Section 4.5.1. The *Measure* design will take traces of  $2^{12}$  samples at the 20 successive positions of  $\theta$  past  $\theta_{init}$ , resulting in a  $\delta$  of roughly 20 seconds. The TDCs will sample at 3.125MHz with a 256 bit carry chain. The *Burn-in* design utilizes 3896 DSPs.

In the following sections, we will first identify the burn-in effect on the AWS F1 devices and how it differs from the ZCU102. Second, we briefly comment on the relationship between net length and the burn-in effect. Finally, we reverse each of the burn-in values to understand the elasticity of the burn-in effect.

### **Identifying Burn-in**

In Figure 4.11,4.12 the first 90 hours are presented of the *Burn-in/Measurement* phase for 16 tested nets on AWS F1 of 10000ps and 5000ps delay, respectively. The structure of the presentation of results in Figure 4.11,4.12 is done the same as with the ZCU102. This means that we set the time differential between the rising and falling transition to be 0, at hour 0. This becomes the baseline we compare against for the rest of the experiment. Again, a Kernel regression is applied to smooth the data.



**Figure 4.12**: 16 nets of 5000ps each are initialized with a random burn value (GND or VCC) on AWS F1. The *Burn-in/Measurement* phase is run for the first 90 hours. Based on the difference between the rising and falling transition, a clear difference emerges between burn GND and VCC nets.

A trend immediately emerges similar to the ZCU102 in the 90 hours of Figure 4.11,4.12 with burn GND nets experiencing a slowing falling transition with respect to the rising transition. The burn VCC nets behave the exact opposite way, with the rising transition slowing with respect to the falling transition. This makes the nets easily distinguishable, with burn GND (cyan) decreasing immediately from hour 0, and burn VCC (magenta) increasing immediately from hour 0. This pattern persists irrespective of the length of the net (5000ps vs 10000ps), but the magnitude does differ.

#### **Relationship to Net Length**

As with ZCU102, we wish to build an understanding of the relationship between the length of the nets and magnitude of the burn-in effect. We choose to study just 10000ps nets and 5000ps nets due to the age, wear, and environmental variability of the part making burn-in less visually clear on shorter nets. More sophisticated analysis or a higher precision TDC sensor could be used to capture burn-in on shorter nets, but it is our aim to just verify the effect exists and can be captured in a real cloud-FPGA platform. The 10000ps nets in Figure 4.11 experience

 $\pm [0,2]$ ps difference although the distribution of the burn GND nets is significant and 5000ps nets of Figure 4.12 experience  $\pm [0,1]$  difference.

We again observe that the amount of burn-in is proportional to the length of a tested net, but, not enough lengths are tested to determine the relationship.
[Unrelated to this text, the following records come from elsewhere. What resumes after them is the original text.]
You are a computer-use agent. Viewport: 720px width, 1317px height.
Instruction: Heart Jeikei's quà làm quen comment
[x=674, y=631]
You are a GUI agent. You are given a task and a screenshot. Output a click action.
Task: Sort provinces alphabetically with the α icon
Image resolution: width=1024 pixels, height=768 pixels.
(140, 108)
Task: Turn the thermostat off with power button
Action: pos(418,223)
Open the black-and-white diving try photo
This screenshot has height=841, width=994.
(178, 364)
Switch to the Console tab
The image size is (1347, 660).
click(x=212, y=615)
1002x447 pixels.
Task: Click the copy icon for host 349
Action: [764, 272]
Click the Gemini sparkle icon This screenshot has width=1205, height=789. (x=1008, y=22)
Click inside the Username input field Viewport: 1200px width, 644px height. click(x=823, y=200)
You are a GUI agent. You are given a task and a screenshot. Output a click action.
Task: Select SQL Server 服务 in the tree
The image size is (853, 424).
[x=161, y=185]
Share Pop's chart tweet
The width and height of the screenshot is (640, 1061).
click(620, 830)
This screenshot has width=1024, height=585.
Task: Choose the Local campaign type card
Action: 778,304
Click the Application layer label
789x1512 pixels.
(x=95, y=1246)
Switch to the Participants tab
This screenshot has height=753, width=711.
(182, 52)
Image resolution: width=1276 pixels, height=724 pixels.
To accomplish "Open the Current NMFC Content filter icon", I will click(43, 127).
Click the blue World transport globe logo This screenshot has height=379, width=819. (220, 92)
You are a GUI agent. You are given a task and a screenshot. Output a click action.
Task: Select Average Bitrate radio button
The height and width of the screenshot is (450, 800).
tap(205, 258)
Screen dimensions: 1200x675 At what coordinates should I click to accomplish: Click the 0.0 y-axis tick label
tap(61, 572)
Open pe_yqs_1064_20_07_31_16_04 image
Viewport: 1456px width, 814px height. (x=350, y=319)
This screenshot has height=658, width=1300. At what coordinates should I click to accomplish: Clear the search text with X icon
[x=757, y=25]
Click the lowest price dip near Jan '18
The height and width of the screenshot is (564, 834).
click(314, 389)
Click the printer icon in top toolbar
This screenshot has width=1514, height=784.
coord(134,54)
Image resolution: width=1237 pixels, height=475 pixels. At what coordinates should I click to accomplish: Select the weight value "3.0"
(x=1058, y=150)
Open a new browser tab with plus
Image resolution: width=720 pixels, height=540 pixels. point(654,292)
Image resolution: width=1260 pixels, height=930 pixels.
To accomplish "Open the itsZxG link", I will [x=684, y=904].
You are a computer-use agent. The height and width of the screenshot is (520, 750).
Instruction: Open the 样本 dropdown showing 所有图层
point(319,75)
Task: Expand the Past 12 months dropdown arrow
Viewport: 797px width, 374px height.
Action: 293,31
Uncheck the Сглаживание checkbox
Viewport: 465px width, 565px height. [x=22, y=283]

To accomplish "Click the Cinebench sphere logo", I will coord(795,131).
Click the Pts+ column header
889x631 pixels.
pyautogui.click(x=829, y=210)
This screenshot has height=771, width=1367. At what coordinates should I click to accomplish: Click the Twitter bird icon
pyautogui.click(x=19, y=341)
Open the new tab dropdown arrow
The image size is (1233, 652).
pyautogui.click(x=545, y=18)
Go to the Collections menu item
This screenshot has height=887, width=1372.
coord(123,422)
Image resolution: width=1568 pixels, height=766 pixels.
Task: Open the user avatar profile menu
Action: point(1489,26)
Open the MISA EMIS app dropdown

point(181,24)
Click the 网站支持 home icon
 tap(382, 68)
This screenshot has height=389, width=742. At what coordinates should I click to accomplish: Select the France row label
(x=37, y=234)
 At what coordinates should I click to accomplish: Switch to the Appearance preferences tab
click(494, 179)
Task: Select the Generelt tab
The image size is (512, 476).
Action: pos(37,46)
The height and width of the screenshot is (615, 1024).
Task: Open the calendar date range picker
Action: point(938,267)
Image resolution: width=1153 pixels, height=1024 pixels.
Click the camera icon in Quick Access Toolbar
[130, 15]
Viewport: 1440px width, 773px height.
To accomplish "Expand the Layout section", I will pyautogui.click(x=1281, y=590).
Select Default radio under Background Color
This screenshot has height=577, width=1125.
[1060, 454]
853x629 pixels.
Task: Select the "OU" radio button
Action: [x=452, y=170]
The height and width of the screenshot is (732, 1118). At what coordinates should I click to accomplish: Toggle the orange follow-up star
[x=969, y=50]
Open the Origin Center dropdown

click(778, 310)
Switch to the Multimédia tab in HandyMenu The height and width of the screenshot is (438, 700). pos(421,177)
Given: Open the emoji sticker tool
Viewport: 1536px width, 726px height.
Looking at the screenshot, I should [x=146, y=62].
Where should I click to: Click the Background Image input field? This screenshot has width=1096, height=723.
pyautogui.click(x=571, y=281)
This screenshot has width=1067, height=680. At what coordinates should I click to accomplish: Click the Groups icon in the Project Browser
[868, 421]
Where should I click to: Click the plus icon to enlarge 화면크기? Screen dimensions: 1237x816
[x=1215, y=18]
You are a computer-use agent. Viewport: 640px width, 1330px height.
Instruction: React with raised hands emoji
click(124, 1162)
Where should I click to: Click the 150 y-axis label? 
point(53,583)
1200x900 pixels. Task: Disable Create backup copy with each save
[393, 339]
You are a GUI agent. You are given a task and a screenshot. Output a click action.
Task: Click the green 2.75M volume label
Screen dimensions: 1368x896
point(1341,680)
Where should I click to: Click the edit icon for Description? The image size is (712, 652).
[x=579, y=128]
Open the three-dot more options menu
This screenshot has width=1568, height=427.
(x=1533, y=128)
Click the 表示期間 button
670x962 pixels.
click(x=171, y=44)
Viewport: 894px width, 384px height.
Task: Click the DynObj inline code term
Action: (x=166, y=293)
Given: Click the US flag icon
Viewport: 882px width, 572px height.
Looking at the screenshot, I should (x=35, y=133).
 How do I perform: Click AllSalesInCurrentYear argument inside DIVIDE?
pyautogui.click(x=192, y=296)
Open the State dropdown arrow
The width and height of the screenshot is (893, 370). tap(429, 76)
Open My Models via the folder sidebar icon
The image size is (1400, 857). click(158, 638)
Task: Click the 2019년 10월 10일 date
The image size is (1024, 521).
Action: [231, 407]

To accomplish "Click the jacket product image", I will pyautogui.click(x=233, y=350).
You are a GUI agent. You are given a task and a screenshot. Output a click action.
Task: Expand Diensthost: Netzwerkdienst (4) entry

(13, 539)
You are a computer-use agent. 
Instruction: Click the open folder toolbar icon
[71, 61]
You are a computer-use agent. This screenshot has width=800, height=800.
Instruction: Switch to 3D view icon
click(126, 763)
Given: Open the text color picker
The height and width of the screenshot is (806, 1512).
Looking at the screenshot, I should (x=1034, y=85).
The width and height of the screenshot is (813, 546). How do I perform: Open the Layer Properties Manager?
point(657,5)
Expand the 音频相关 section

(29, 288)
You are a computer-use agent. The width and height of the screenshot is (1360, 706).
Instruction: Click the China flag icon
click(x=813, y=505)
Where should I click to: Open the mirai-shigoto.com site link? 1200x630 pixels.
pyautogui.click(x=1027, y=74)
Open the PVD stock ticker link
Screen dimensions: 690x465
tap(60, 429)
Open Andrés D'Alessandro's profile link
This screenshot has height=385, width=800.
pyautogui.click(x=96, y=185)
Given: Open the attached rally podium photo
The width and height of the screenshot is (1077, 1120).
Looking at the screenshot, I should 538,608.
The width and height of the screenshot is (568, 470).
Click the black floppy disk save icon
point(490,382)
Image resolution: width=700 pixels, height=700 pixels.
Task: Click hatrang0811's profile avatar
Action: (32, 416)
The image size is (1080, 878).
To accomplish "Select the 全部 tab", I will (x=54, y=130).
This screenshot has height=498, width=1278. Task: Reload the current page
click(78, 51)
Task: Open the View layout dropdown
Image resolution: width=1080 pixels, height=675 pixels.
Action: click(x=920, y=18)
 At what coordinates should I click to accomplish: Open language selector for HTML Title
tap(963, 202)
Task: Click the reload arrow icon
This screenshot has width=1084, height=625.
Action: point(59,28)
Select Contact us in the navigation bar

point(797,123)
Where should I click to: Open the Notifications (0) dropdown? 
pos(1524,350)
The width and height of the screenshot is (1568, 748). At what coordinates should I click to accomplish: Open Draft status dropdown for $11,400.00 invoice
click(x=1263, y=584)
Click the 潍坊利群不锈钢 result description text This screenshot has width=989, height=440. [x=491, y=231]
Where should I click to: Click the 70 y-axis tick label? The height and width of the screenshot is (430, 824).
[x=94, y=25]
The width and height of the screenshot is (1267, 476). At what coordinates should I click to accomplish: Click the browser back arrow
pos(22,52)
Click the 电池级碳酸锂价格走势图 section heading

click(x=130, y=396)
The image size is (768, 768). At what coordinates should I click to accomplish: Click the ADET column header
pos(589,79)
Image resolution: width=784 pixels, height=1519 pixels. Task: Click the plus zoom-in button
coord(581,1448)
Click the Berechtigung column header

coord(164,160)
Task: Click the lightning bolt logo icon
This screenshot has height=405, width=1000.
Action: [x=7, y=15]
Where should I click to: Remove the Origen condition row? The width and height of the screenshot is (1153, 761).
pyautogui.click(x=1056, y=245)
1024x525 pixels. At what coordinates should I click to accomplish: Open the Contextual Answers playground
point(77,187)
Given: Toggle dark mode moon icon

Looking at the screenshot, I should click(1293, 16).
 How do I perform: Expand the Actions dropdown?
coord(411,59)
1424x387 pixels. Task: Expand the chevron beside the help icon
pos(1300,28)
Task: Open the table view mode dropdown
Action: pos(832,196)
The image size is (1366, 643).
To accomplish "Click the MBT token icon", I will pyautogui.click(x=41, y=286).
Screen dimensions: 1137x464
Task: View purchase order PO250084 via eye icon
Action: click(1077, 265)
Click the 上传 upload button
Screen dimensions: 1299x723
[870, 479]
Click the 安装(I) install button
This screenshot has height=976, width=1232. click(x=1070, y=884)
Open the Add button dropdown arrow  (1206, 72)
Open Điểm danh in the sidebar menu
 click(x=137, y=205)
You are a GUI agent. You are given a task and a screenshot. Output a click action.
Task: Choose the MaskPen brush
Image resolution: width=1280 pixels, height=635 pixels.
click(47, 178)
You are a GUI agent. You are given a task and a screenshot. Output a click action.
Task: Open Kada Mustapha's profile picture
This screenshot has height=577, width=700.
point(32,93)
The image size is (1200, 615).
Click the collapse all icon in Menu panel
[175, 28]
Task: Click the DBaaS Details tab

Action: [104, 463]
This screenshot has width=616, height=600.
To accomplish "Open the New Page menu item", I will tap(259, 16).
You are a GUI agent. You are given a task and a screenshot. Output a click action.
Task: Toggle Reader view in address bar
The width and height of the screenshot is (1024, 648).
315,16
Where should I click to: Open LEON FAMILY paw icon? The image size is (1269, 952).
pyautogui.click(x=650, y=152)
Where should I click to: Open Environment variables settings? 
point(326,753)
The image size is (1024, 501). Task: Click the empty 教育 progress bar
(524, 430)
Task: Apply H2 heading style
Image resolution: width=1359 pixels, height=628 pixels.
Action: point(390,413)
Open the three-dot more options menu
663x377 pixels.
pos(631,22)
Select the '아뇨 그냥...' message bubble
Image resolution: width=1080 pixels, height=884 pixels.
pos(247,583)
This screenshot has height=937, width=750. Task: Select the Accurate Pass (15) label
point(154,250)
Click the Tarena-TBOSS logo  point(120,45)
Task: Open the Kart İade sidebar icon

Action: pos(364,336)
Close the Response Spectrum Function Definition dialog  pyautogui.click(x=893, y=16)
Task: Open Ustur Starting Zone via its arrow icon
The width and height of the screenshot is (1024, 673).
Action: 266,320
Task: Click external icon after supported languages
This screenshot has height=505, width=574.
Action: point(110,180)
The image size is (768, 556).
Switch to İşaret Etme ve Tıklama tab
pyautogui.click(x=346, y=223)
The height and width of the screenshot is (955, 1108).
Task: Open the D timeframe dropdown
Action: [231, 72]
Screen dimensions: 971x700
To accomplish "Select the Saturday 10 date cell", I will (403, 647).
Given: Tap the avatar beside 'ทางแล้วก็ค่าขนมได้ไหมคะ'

These results are expectedly nosier than from the ZCU102, which had steady and added temperature.



**Figure 4.13**: 16 nets of 10000ps each are initialized with a random burn value (GND or VCC) on AWS F1 and allowed to sit for 96 hours. The *Recovery/Measurement* phase is then begins with all nets initialized to GND, which reveals a different long term behavior based on the history of the respective net.

#### Elasticity

We structure our AWS F1 elasticity experiment to resemble the perspective of an attacker performing our proposed information recovery attack. We augment the *Burn-in/Measurement* phase to **only** include Burn-in, as a real user's design would not be periodically unloaded as we have done in our ZCU102 and PYNQ-Z2 experiments. This most closely resembles our threat model, where an attacker only gets access to the board after the previous user's design has burned-in some nets. The same 16 nets of 10000ps and 5000ps length are tested from the previous section. The *Burn-in* design is loaded for 96 hours, stressing the nets with a random burn value. No measurement is performed during this time as this is outside the purview of the



**Figure 4.14**: 16 nets of 5000ps each are initialized with a random burn value (GND or VCC) on AWS F1 and allowed to sit for 96 hours. The *Recovery/Measurement* phase is then begins with all nets initialized to GND, which reveals a different long term behavior based on the history of the respective net.

attacker. After that 96 hours, the *Recovery/Measurement* phase begins, with all of the tested nets being initialized with GND.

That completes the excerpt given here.